Rethinking the Storage Controller for Unstructured Data

Conventional wisdom suggests that most business data is stored in database applications, however, unstructured data comprises approximately 70-80% of the total data in a typical environment and, according to some industry sources, is growing 5x as fast. File-based data is also increasing in value as this information is often mined for decision support in business analytics systems and is sometimes required for legal discovery as well. As a result, mid-sized or Tier-2 data centers have pressing needs to effectively manage and centrally control their unstructured data repositories.

The Unstructured Data Problem and Opportunity

Unstructured data generally consists of user created files like emails, word processing documents, SharePoint data, PDF files, and spreadsheets as well as digital pictures, graphics and videos. But it also includes other information that users generate, such as mobile phone GPS records, social media and videos and photos from cell phone cameras.

In order to monetize their information assets and gain a competitive advantage, organizations are increasingly leveraging these growing sources of unstructured data to help facilitate intelligent, real time business decisions. For example, a traveler searching for low cost airfares online can simultaneously be presented with a myriad of car rentals, lodging choices and Groupon deals for a variety of restaurants in their destination city.

Similarly, a business may be able to extract valuable insights into the seasonal buying patterns of their clients to make better decisions about product inventories in warehouse locations or retail outlets. In short, the applications for leveraging unstructured data are practically limitless. Consequently, the need to retain and access this information to support current and future business decisions is essential for competing in the global, web enabled marketplace.

Challenges for Tier-2 Data Centers

Mid-sized data center environments are experiencing the growing pains associated with absorbing these vast amounts of unstructured data that are creeping into their storage infrastructures. Unfortunately, they don’t have the staffs or the budgets to continuously upgrade their storage platforms to include the kinds of enterprise feature functionality that they may need, like data deduplication, continuous data protection (CDP) and high availability clustering. Nor can they arbitrarily purge data to make up for the shortfall in available capacity.
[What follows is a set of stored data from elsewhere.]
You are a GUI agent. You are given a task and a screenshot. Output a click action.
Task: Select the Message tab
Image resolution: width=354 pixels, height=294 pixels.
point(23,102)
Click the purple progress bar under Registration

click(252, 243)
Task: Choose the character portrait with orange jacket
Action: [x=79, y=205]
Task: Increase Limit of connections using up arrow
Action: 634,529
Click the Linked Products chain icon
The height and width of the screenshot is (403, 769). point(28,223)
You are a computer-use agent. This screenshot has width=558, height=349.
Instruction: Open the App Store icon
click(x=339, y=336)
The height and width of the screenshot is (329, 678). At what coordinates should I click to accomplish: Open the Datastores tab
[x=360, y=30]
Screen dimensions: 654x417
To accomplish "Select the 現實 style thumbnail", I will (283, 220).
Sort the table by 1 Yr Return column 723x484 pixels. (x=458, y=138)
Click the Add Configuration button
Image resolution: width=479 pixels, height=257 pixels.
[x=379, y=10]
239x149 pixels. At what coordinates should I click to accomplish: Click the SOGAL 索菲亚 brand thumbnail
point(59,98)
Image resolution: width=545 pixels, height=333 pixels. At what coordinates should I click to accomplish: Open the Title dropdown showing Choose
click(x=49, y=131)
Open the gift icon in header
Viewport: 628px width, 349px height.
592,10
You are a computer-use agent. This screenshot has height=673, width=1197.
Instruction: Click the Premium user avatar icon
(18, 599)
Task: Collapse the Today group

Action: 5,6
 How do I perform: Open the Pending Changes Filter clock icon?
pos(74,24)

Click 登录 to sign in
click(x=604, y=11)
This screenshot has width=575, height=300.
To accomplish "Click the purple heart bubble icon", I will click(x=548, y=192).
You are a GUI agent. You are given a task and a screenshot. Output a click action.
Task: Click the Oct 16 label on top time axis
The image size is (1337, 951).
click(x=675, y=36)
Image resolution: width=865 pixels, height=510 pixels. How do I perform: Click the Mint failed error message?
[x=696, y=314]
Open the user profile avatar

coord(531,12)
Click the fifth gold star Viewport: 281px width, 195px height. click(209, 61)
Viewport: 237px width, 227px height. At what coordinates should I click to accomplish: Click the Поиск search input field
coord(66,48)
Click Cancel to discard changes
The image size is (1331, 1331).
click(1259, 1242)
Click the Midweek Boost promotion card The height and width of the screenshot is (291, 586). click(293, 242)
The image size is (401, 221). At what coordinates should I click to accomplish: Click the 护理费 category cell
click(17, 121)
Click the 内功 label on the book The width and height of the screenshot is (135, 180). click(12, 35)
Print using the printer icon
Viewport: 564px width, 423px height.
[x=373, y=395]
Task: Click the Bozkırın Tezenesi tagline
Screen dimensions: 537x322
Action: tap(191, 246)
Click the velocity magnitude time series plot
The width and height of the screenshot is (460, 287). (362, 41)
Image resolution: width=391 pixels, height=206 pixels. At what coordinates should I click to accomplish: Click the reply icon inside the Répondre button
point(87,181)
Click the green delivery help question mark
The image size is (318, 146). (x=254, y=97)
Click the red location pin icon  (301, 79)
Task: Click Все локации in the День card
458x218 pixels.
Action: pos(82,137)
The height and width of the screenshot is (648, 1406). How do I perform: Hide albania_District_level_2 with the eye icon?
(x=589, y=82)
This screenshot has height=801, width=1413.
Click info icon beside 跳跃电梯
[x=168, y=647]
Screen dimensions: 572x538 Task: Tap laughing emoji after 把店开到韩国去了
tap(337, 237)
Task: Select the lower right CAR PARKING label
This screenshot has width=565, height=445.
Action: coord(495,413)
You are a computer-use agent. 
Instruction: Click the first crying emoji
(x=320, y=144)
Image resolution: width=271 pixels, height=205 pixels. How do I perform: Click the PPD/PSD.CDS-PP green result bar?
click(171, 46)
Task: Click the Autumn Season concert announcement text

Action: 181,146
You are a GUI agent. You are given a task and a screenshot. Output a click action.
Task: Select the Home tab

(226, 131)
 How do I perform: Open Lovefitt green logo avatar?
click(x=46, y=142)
As a result, traditional storage systems simply cannot meet the scale-out storage requirements of Tier-2 data center environments. Adding NAS arrays in a serial fashion, results in the sprawl of storage ‘islands’ in the data center adding capital and operational expenses.

Furthermore, since there is no global file system for maintaining a centralized index of where data resides, regardless of the underlying hardware array, it’s practically impossible to facilitate real-time analytical queries to support the critical business decision support processes mentioned earlier.

Scale-Out NAS

Scale-out NAS systems address many of the issues associated with NAS sprawl since they enable multi-PB, single-file system deployments. While effective, these solutions are generally not optimal for Tier-2 data centers because their initial storage footprint can actually be greater than the capacity requirements of these mid-sized organizations. In other words, the ‘buy in’ required for most scale-out NAS solutions is too high for many Tier-2 environments.

Object Storage Systems

Object storage is highly efficient in that it’s typically deployed on lower cost, commodity storage platforms and often uses a sophisticated data protection scheme (compared to RAID), called “erasure coding”. This technology provides for a high level of data redundancy, that includes data striping and mirroring across multiple platforms, and consumes far less overhead than conventional RAID. Object storage also delivers a very low cost per GB, making it particularly well suited for the storage capacity and I/O workload requirements of unstructured data farms.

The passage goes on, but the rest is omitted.